Dual imaging of electrical activity and lacZ expression in the RBB. Maps of electrical activity along the right septal surface that correspond to activation of the RBB were recorded in two CCS-lacZ transgenic hearts. The color-coded scheme in each panel describes progressive activation of the RBB, red cells depolarizing first and purple cells depolarizing either (A) 3.9 milliseconds or (D) 4.2 milliseconds later. The general direction of impulse propagation in both panels is from the AV nodal region (upper left corner, out of the field of view) towards the apex of the heart (lower right corner, out of the field of view). Additionally in D, branches can be seen coursing posteriorly toward a papillary muscle (to the left of the panel), as well as towards the anterior surface of the septum. (B,E) Following optical mapping, hearts were reacted with X-gal to reveal the pattern of lacZ expressing cells. (C,F) Merged image of electrical activity and lacZ expression in individuals hearts reveals overlapping patterns.

Fig. 3

CCS-lacZ expression delineates progressive maturation of the conduction network within the embryonic heart. To visualize formation and patterning of the CCS, β - galactosidase activity in CCS-lacZ transgenic embryos was analyzed at several developmental stages. (A) Initiation of expression within the heart occurred at 8.5 d.p.c. predominantly in CCS precursors along the dorsal wall of the AV canal. (B) By 9.5 d.p.c., expression could now be seen in precursors of the SA node (SAN) within the right sinus horn (RSH) as well as in precursors of the ventricular CCS located in the region between the undivided left and right ventricles. At later stages, hearts were dissected from the embryos following the X-gal reaction and chemically treated to better visualize the pattern of conduction cells.

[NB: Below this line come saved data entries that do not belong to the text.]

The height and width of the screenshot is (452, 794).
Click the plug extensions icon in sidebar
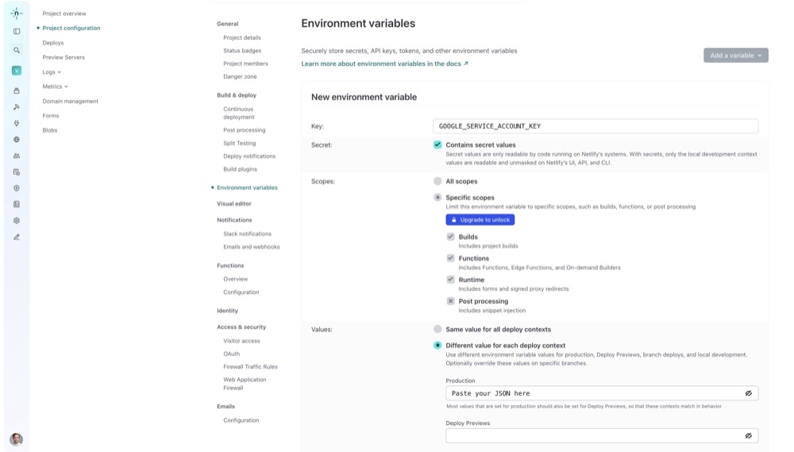coord(17,123)

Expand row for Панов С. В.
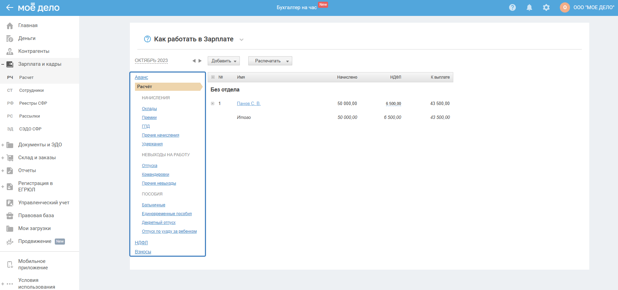(212, 104)
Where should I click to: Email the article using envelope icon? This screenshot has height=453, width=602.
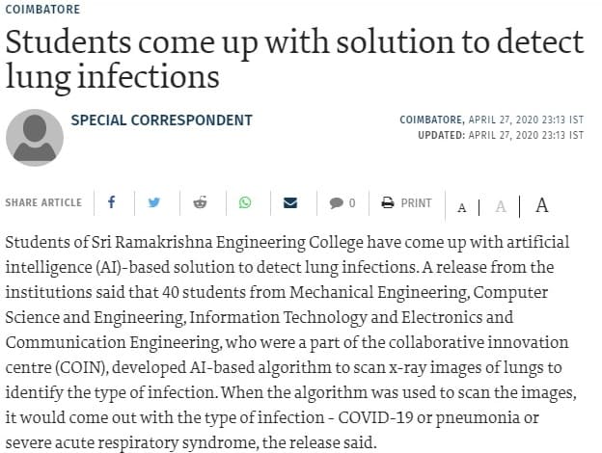point(290,202)
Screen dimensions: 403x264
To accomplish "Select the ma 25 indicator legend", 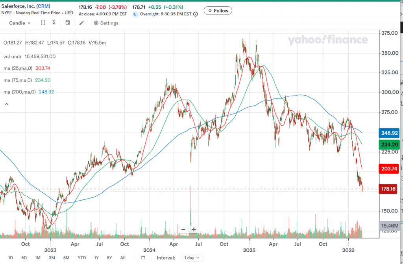I will 27,68.
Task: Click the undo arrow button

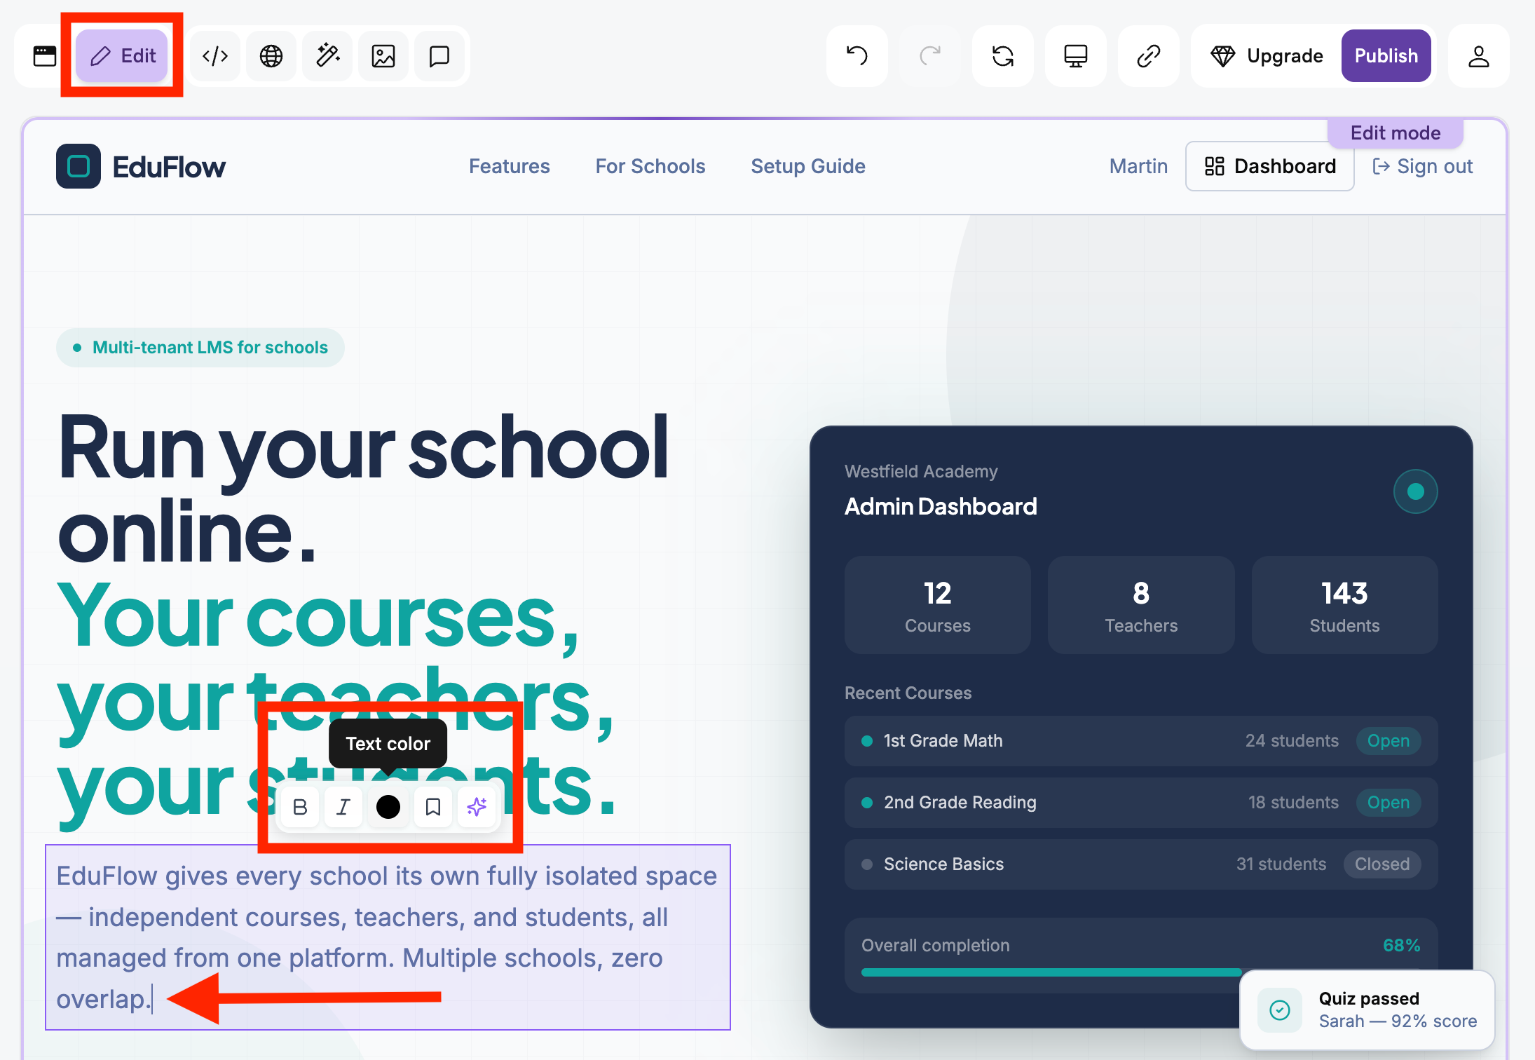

The labeled illustration in (D) corresponds to the 10.5 d.p.c. heart shown in (C), where the transparent outflow tract (OFT) cannot be visualized. At 10.5 d.p.c., the location of the CCS is similar to 9.5 d.p.c.; however, discrete fibers within the ventricles can now clearly be seen, as well as a group of cells along the right AV canal (AVC), where the developing AV node (AVN) is located. (E) An Eosinstained section through the ventricular region of a 10.5 d.p.c. embryo revealed that the location of trabecular CCS cells is predominantly subendocardial. (F) ln the 12.5 d.p.c. heart, the SA node and the presumptive SA ring, a bundle in the posterior right atrial wall leading towards the AV node, were detected. The AV node, located in the posterior AV canal, was continuous with the His bundle and bundle branches developing on top and astride the budding IVS. Components of the AV ring (AVR) were also detected. (G) The CCS of the 13.5 d.p.c. heart appears nearly mature, including the distal Purkinje networks within right and left ventricles. Fibers coursing from LA to LV are indicated (arrowhead). RA, right atrium; LA, left atrium.

Fig. 4

Functional maturation of the murine CCS. Maps of electrical activity viewed from the anteroapical surface of developing hearts were recorded. Representative activation maps and X-gal stained images from (A) 10.5 d.p.c. and (B) 11.5 d.p.c. embryos are shown, with isochrones drawn every 0.5 millisecond. Activation maps from hearts with double breakthroughs, with the right ventricle always preceding the left ventricle, are shown at (C) 11.5 d.p.c., (D) 12.5 d.p.c. and (E) 15.5 d.p.c. The second breakthrough is indicated (asterisk). Isochrones are drawn every 0.25 millisecond.